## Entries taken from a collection
────────────────────

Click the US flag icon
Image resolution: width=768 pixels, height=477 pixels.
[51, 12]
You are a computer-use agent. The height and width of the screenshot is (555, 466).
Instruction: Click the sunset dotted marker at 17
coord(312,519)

────────────────────

## Exercise details
Rewrite all of the data above, substituting "Tap" for every "Click" and leaving everything else the same.

## Response to the task
Tap the US flag icon
Image resolution: width=768 pixels, height=477 pixels.
[51, 12]
You are a computer-use agent. The height and width of the screenshot is (555, 466).
Instruction: Tap the sunset dotted marker at 17
coord(312,519)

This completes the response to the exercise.